10. The computer program product of claim 8, further comprising program code instructions for enabling searching across a plurality of values associated with a particular one of the objects in the context model.

11. The computer program product of claim 8, further comprising program code instructions for enabling addition of a single event listener to multiple objects in the context model.

12. The computer program product of claim 11, wherein program code instructions for enabling the addition of the single event listener to multiple objects in the context model include instructions for providing assignment of the single event listener to objects that satisfy provided criteria.

13. The computer program product of claim 8, wherein program code instructions for providing the extension include instructions for, for a particular object, utilizing a single namespace for the particular object in which the single namespace spans a plurality of property values.

14. The computer program product of claim 8, wherein program code instructions for generating the context model include instructions for generating a delivery context client interface (DCCI) model.

15. An apparatus comprising at least one processor and at least one memory including computer program code, the at least one memory and the computer program code configured to, with the at least one processor, to cause the apparatus to perform at least the following:

generate a context model including an object representation for objects stored in one or more devices;

enable provision of a context value to a calling application via a value interface; and

provide an extension to the value interface to enable multiple context values to be associated with each object.

16. The apparatus of claim 15, wherein the at least one memory and the computer program code are configured, with the at least one processor, to cause the apparatus to enable searching across values associated with all the objects in the context model.

17. The apparatus of claim 15, wherein the at least one memory and the computer program code are configured, with the at least one processor, to cause the apparatus to enable searching across a plurality of values associated with a particular one of the objects in the context model.

18. The apparatus of claim 15, wherein the at least one memory and the computer program code are configured, with the at least one processor, to enable addition of a single event listener to multiple objects in the context model.

19. The apparatus of claim 18, wherein the at least one memory and the computer program code are configured, with the at least one processor, to enable the addition of the single event listener to multiple objects in the context model by providing assignment of the single event listener to objects that satisfy provided criteria.

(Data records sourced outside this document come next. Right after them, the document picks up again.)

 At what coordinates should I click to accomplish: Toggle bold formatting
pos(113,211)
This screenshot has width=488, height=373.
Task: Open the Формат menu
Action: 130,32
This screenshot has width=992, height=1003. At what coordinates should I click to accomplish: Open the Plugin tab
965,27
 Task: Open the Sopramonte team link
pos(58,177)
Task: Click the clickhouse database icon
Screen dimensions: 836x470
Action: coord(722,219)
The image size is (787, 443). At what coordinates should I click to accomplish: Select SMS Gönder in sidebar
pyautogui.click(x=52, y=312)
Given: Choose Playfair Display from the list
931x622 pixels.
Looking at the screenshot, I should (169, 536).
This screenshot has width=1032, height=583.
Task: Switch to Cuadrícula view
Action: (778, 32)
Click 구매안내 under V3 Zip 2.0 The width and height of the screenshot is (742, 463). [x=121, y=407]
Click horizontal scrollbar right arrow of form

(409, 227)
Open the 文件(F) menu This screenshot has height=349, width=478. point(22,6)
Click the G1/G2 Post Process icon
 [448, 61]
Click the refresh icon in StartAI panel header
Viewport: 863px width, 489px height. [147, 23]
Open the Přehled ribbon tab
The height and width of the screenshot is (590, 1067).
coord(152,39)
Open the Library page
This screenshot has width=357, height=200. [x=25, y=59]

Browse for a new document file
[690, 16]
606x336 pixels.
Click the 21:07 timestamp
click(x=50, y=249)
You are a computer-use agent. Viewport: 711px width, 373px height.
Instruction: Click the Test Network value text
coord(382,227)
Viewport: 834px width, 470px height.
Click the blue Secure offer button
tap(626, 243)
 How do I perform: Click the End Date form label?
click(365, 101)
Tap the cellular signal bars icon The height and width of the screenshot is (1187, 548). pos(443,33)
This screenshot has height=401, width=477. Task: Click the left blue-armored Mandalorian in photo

20. The apparatus of claim 15, wherein the at least one memory and the computer program code are configured, with the at least one processor, to provide the extension by, for a particular object, utilizing a single namespace for the particular object in which the single namespace spans a plurality of property values.

21. The apparatus of claim 15, wherein the at least one memory and the computer program code are configured, with the at least one processor, to generate the context model by generating a delivery context client interface (DCCI) model.

22. An apparatus comprising:

means for generating a context model including an object representation for objects stored in one or more devices;

means for enabling provision of a context value to a calling application via a value interface; and

means for providing an extension to the value interface to enable multiple context values to be associated with each object.

23. The apparatus of claim 22, further comprising means for enabling searching across values associated with all the objects in the context model or across a plurality of values associated with a particular one of the objects in the context model.